Segment Open

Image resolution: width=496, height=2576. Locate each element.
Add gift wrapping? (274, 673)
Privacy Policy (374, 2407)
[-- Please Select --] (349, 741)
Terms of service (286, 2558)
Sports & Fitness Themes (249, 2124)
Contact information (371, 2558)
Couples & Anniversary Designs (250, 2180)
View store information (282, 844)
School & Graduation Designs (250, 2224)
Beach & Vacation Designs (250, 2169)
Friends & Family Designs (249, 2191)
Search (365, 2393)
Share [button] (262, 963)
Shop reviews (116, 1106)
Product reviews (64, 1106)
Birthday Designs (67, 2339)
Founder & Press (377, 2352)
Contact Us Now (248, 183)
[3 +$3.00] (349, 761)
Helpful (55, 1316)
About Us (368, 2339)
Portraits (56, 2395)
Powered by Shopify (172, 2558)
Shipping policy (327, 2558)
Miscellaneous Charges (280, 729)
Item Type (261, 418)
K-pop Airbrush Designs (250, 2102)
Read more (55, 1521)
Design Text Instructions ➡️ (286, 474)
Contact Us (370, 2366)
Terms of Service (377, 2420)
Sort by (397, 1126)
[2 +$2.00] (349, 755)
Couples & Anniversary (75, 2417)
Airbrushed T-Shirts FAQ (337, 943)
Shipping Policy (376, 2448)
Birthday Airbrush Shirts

Segment Closed

DESCRIPTION OF THE TASK:
Transcribe every entry in the listing, word for word.

OUTPUT BELOW:
Image resolution: width=496, height=2576. Locate each element.
Add gift wrapping? (274, 673)
Privacy Policy (374, 2407)
[-- Please Select --] (349, 741)
Terms of service (286, 2558)
Sports & Fitness Themes (249, 2124)
Contact information (371, 2558)
Couples & Anniversary Designs (250, 2180)
View store information (282, 844)
School & Graduation Designs (250, 2224)
Beach & Vacation Designs (250, 2169)
Friends & Family Designs (249, 2191)
Search (365, 2393)
Share [button] (262, 963)
Shop reviews (116, 1106)
Product reviews (64, 1106)
Birthday Designs (67, 2339)
Founder & Press (377, 2352)
Contact Us Now (248, 183)
[3 +$3.00] (349, 761)
Helpful (55, 1316)
About Us (368, 2339)
Portraits (56, 2395)
Powered by Shopify (172, 2558)
Shipping policy (327, 2558)
Miscellaneous Charges (280, 729)
Item Type (261, 418)
K-pop Airbrush Designs (250, 2102)
Read more (55, 1521)
Design Text Instructions ➡️ (286, 474)
Contact Us (370, 2366)
Terms of Service (377, 2420)
Sort by (397, 1126)
[2 +$2.00] (349, 755)
Couples & Anniversary (75, 2417)
Airbrushed T-Shirts FAQ (337, 943)
Shipping Policy (376, 2448)
Birthday Airbrush Shirts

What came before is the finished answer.